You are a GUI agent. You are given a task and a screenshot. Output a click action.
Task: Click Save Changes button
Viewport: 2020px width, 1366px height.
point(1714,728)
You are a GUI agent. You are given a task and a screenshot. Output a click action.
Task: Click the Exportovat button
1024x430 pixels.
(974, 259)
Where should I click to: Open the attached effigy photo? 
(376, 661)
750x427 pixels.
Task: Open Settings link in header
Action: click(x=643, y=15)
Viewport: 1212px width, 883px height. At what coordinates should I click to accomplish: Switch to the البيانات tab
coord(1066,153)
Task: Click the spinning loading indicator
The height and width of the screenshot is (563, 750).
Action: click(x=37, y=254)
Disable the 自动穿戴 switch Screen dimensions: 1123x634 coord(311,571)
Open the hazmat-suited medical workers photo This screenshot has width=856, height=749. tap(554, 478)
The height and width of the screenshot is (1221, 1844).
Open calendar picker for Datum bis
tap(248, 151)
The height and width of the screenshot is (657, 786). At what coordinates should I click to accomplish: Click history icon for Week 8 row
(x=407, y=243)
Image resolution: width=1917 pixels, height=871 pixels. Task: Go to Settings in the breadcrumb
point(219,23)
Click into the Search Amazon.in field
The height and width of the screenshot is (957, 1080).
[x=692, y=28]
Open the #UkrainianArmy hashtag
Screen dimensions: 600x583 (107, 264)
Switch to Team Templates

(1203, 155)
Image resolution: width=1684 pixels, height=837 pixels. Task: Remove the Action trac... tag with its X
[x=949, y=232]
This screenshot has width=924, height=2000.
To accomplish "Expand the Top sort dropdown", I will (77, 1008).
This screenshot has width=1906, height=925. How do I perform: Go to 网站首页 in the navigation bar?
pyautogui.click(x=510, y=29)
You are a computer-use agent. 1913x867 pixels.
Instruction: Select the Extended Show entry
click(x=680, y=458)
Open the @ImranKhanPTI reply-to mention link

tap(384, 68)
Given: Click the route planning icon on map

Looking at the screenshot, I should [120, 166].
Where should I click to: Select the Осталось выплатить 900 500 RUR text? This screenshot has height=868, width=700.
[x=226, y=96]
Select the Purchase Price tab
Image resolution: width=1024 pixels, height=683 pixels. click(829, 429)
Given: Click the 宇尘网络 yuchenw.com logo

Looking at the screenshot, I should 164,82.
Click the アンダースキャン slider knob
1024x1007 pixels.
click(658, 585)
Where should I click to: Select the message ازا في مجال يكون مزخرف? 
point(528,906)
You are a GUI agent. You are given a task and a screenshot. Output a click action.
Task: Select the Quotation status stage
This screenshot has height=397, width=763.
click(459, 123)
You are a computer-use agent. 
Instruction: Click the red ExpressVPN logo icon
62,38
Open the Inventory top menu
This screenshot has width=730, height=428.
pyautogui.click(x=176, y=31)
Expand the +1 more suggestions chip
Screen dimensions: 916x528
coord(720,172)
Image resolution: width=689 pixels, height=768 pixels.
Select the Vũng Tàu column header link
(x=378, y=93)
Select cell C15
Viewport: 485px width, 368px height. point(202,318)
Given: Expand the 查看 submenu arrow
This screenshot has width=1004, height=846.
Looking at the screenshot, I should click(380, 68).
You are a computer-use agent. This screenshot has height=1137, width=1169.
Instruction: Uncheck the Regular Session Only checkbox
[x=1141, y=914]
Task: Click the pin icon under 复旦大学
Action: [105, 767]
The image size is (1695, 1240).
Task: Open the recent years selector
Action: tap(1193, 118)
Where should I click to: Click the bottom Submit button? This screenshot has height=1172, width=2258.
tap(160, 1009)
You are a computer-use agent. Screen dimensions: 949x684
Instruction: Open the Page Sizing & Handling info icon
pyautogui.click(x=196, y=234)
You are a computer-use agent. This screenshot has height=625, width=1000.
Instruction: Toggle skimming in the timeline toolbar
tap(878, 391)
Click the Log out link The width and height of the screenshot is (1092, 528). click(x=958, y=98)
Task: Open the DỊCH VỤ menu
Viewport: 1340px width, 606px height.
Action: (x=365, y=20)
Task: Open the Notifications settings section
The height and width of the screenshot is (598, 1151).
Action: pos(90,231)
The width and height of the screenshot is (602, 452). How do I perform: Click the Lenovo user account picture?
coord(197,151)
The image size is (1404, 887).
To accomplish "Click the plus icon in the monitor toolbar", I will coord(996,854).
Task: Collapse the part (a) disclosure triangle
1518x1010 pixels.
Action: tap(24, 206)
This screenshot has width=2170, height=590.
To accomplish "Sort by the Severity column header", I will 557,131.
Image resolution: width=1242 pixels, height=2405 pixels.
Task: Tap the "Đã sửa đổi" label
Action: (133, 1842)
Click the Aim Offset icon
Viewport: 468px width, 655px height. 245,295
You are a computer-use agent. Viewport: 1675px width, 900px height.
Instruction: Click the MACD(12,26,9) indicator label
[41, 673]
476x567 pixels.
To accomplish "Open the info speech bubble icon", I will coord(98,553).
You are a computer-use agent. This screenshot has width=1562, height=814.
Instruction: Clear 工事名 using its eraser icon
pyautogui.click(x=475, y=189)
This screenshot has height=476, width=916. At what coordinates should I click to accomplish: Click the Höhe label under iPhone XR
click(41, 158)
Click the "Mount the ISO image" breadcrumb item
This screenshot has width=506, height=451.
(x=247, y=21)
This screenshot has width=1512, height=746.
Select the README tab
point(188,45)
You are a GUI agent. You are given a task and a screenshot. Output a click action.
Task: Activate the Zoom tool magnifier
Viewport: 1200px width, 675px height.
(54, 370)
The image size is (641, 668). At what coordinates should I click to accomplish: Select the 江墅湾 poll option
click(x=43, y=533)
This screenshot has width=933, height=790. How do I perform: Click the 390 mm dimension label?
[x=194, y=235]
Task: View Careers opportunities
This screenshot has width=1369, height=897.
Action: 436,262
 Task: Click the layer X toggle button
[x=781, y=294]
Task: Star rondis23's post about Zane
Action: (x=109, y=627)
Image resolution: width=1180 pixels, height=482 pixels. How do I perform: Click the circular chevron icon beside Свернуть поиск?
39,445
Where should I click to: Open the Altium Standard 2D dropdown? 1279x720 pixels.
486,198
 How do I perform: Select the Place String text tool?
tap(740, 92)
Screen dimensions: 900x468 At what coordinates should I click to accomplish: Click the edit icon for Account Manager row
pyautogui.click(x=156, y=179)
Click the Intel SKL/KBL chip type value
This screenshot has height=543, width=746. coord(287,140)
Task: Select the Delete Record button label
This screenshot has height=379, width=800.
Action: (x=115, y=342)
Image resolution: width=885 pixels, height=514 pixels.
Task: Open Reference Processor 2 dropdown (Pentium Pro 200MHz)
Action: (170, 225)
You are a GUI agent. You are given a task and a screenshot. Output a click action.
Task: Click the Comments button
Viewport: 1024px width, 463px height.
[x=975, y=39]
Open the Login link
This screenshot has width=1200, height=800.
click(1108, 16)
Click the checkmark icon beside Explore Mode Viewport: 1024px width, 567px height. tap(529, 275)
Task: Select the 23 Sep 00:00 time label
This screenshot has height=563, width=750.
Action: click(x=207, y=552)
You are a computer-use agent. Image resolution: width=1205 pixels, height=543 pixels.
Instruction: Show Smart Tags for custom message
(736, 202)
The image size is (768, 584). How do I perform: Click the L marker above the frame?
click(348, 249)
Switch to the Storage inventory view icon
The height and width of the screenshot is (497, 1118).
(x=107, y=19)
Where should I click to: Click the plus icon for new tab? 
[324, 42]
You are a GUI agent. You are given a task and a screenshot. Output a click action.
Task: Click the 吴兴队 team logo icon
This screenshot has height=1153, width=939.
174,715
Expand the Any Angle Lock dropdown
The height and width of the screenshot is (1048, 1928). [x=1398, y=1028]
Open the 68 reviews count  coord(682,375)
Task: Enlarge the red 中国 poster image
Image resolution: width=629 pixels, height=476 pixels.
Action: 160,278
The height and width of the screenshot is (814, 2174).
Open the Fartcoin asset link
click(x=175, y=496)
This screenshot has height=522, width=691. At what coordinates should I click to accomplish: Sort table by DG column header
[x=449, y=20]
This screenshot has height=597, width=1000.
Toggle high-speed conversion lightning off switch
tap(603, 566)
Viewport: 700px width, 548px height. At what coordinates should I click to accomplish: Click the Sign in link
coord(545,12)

Problem description:
Your task is to write out, exactly, the line that holds "Open the 68" and every line after it until the records end.

Solved problem:
Open the 68 reviews count  coord(682,375)
Task: Enlarge the red 中国 poster image
Image resolution: width=629 pixels, height=476 pixels.
Action: 160,278
The height and width of the screenshot is (814, 2174).
Open the Fartcoin asset link
click(x=175, y=496)
This screenshot has height=522, width=691. At what coordinates should I click to accomplish: Sort table by DG column header
[x=449, y=20]
This screenshot has height=597, width=1000.
Toggle high-speed conversion lightning off switch
tap(603, 566)
Viewport: 700px width, 548px height. At what coordinates should I click to accomplish: Click the Sign in link
coord(545,12)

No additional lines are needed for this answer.